Houria Aichi and Hijaz Car

houria-aichi-and-hijaz-car.jpg Houria Aïchi & l’Hijâz’Car
”Cavaliers de l’Aurès”
Accords Croisés 2008

Houria Aïchi es una de las voces más destacadas de l´Aurès, una región montañosa del este de Argelia en donde se inició la guerra de la Independencia contra Francia. En su trayectoria musical se la considera la principal embajadora de sus gentes, los Bereberes Shawiya.
Houria Aïchi pertenece a una estirpe de mujeres libres que han sido, desde siempre, las portavoces de la tierra, de la tradición y de la cultura de su pueblo, sobre todo a través de la música. Desde su residencia en París, con su nuevo disco, Houria ha querido brindar un homenaje a esas mujeres y a los famosos jinetes de su patria chica, llena de libertad y hoy sumida en un momento difícil.
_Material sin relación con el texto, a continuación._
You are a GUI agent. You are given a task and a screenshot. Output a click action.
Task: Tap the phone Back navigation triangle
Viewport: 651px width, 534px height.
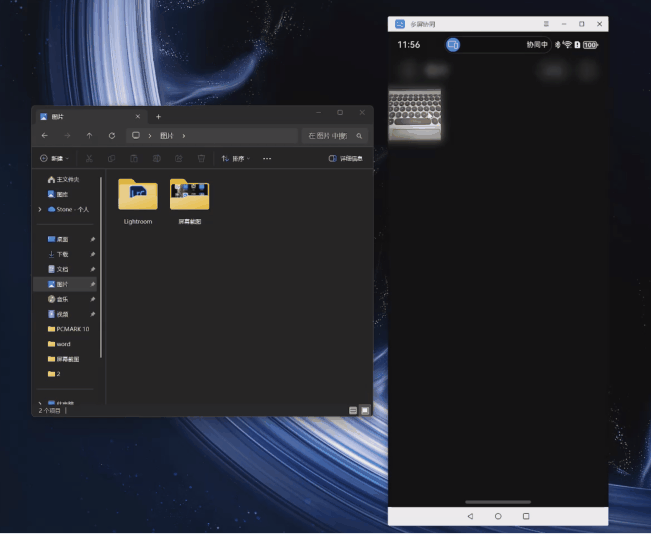(470, 516)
El disco es un homenaje a esas mujeres y a esos hombres. Las primeras por ser que las que cantan, las que transmiten la tradición y explican el suceder de la historia. Los segundos porque constituyen todavía hoy un canto a la libertad. Los franceses obligaron a ir a pie a estos jinetes, al descubrir que su honor recaía en poder montar su caballo.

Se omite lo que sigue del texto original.